Open-Access: This article is an open-access article which was selected by an in-house editor and fully peer-reviewed by external reviewers. It is distributed in accordance with the Creative Commons Attribution Non Commercial (CC BY-NC 4.0) license, which permits others to distribute, remix, adapt, build upon this work non-commercially, and license their derivative works on different terms, provided the original work is properly cited and the use is non-commercial.
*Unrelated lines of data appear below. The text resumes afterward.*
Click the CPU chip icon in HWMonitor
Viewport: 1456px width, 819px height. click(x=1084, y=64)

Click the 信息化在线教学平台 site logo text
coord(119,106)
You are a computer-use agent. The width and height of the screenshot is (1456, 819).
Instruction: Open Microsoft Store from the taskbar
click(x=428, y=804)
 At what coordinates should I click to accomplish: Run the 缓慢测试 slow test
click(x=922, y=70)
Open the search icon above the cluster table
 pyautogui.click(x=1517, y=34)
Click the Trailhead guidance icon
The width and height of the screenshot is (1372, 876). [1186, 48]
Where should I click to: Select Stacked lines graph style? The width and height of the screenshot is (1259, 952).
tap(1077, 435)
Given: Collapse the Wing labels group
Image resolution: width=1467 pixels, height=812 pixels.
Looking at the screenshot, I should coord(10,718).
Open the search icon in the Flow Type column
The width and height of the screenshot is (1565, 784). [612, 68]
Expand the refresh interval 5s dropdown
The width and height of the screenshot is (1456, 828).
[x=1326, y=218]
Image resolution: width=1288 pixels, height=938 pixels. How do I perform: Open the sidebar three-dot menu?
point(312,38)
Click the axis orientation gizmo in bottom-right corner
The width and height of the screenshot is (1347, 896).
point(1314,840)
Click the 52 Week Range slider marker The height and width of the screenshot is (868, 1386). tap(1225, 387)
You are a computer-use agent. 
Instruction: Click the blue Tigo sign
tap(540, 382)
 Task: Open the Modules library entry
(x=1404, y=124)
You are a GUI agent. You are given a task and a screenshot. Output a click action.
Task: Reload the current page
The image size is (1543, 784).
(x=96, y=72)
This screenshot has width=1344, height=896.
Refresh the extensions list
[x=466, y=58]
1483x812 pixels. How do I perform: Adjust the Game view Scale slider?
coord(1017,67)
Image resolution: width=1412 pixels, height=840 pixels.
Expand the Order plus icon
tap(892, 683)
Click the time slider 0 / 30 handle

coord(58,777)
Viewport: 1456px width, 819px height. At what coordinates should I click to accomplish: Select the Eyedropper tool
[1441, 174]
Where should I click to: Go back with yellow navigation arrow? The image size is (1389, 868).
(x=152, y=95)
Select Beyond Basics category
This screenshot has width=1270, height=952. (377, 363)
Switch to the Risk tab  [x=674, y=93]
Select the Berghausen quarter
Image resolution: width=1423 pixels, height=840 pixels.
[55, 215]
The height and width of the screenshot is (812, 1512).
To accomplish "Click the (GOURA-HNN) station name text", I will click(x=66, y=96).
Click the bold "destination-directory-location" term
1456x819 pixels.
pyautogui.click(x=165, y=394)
See: http://creativecommons.org/licenses/by-nc/4.0/
Corresponding author: Zhi-Chun Huang, MSc, Doctor, Professor, Department of Otolaryngology Head and Neck Surgery, Zhongda Hospital Southeast University, No. 87 Dingjiaqiao, Nanjing 210000, Jiangsu Province, China. huang1963618@sohu.com
Telephone: +86-13505154973
Received: September 3, 2019
Peer-review started: September 3, 2019
First decision: September 23, 2019
Revised: October 29, 2019
Accepted: November 15, 2019
Article in press: November 15, 2019
Published online: December 6, 2019
Abstract
BACKGROUND

Treatment of fistulas arising from the third branchial cleft includes endoscopic cauterization or open cervical fistulectomy. Both approaches are associated with recurrence rates of 14%-18%, and possibly greater rates when the fistula has been treated operatively beforehand. Treatment of fistulas arising from the third branchial cleft is associated with an inordinate recurrence rate. Recurrence may be multifactorial and related to incomplete resection of all of the anatomical elements of the fistula.

AIM

To present a new approach that involves complete resection of the recurrent fistula by a combined therapeutic approach.

METHODS

Here, 12 adult patients diagnosed with recurrent third branchial cleft fistulas underwent a combined therapy assisted by flexible fiber-optic pharyngoscopy to identify and resect the entry site of the fistula into the pyriform sinus. The fistulous opening into the pyriform sinus was identified by flexible fiber-optic pharyngoscopy. The application of intubation with a guidewire by pharyngoscopy, in addition to the removal of the partial excision of the thyroid cartilage, allowed complete resection of the opening and all parts of the fistula tract.

RESULTS

All of the internal openings of the fistulas in the pharynx were found and easily identified by flexible fiber-optic pharyngoscopy. All of the 12 patients underwent complete resection of the recurrent fistula by the combined therapeutic approach. There were no postoperative complications such as parapharyngeal abscess or wound infection, injury or dysfunction of the recurrent laryngeal or superior laryngeal nerves. The pharyngeal edema had degraded, and the pharyngeal wound healed postoperatively within 1 wk. Laryngeal endoscopy and voice analysis were performed on the 14th d post-operatively. Vocal cord movements did not change. The characters of voice for jitter, shimmer, and normalized noise energy were all within normal limits. In addition, no recurrences were observed during the 13-60 mo follow-up period.

CONCLUSION

It can be concluded that the proposed combined therapy is associated with excellent results, minimal morbidity, and no recurrence.

Keywords: Branchial cleft fistula, Resection, Fiber-optic pharyngoscopy, Pyriform sinus fistula, Guidewire

Core tip: In this work, we present our experience with complete resection of the recurrent branchial cleft fistula by a revised combined approach. This approach involves an open cervical fistulectomy with partial resection of the thyroid cartilage and excision of the fistulous opening into the pyriform sinus as aided by fiberoptic pharyngoscopy. This approach allows total resection of the fistula, as well as its opening into the pharynx. Our experience with this combined approach is associated with excellent results, minimal morbidity, and no recurrences.